Walter Dogwood is a medium-sized deciduous tree reaching 30 to 40 feet in height and width. The two to five-inch-long leaves are dark green and are joined in June by the small white flowers arranged in two to three-inch diameter cymes. The blossoms are followed by the production of small black fruits which are popular with birds and other wildlife. Walter Dogwood is probably best known for the alligator-like bark on older specimens, even more so than Flowering Dogwood. Young specimens have an upright branching habit giving way to an open spreading habit. The branches probably droop less than most other Dogwoods, making it a possible candidate for street tree use.

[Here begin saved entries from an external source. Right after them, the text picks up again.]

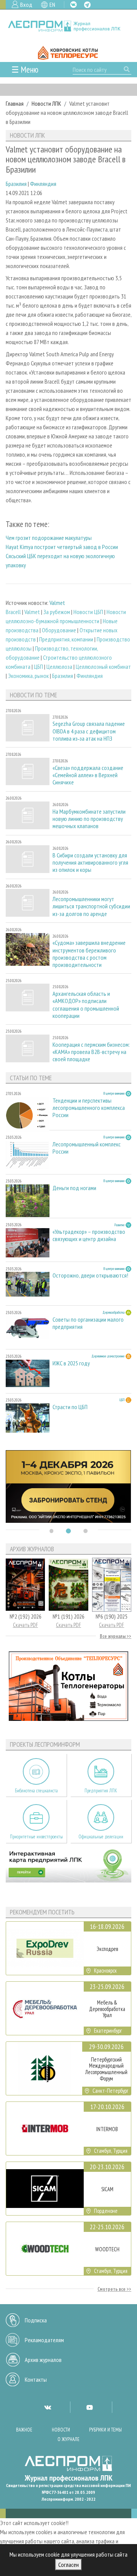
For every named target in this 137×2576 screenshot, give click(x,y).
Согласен (68, 2564)
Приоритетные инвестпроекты (36, 1836)
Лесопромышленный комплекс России (87, 1148)
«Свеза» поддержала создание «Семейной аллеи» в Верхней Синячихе (88, 775)
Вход (26, 4)
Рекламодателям (44, 2340)
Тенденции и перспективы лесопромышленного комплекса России (89, 1108)
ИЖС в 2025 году (71, 1363)
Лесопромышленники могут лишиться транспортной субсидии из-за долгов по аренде (91, 906)
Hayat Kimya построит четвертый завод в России (62, 547)
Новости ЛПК (46, 103)
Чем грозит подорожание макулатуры (49, 537)
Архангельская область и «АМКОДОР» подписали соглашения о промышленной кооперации (86, 1004)
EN (52, 4)
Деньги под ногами (74, 1188)
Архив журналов (43, 2359)
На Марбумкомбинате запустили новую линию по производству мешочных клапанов (89, 819)
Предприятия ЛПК (100, 1790)
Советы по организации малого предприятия (88, 1323)
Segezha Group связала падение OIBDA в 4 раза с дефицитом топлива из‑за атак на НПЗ (89, 731)
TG (87, 5)
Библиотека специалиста (36, 1790)
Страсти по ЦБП (70, 1407)
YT (89, 2407)
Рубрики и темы (105, 2430)
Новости (61, 2430)
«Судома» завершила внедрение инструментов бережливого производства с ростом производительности (89, 953)
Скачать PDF (25, 1624)
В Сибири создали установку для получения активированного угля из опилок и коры (90, 862)
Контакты (36, 2379)
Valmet (57, 602)
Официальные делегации (100, 1836)
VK (73, 4)
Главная (15, 103)
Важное (24, 2430)
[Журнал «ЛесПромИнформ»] (68, 26)
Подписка (36, 2320)
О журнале (68, 2439)
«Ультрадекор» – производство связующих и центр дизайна (89, 1235)
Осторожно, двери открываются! (90, 1275)
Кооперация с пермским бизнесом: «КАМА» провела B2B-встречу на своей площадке (91, 1052)
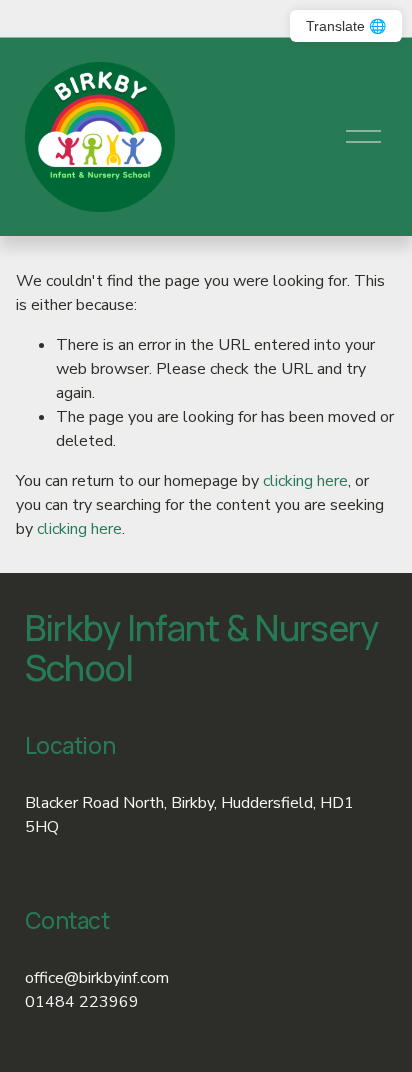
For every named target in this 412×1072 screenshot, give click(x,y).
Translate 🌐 (346, 26)
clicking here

Also Read: Different Varieties of Japanese Maples

Blackfruit Dogwood

Cornus sessilis is a species of dogwood known by the common names blackfruit cornel, blackfruit dogwood, and miner’s dogwood. This is a shrub or small tree that may reach five meters in height at maximum. It is deciduous, bearing deeply veined oval green leaves in season which turn red before falling. Its inflorescence is a cluster of tiny greenish-yellow flowers surrounded by thick, pointed bracts. The fruit is a round drupe about a centimeter wide which is white when new and gradually turns shiny black. The fruit attracts many birds.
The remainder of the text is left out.